_Stated task_
Carry all of these rows over again, requests included, adding 92 to both numbers of every coordinate pair in the answers. Leave the pictures out.

_Records for this exercise_
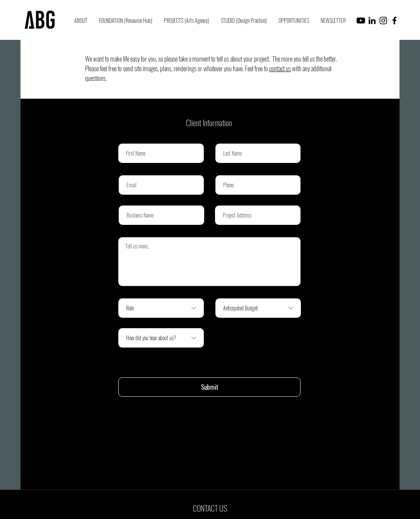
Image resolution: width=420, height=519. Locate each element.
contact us (280, 68)
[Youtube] (361, 21)
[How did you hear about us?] (161, 338)
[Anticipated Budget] (258, 308)
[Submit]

_Solved problem_
Image resolution: width=420, height=519. Locate each element.
contact us (372, 160)
[Youtube] (453, 113)
[How did you hear about us?] (253, 430)
[Anticipated Budget] (350, 400)
[Submit]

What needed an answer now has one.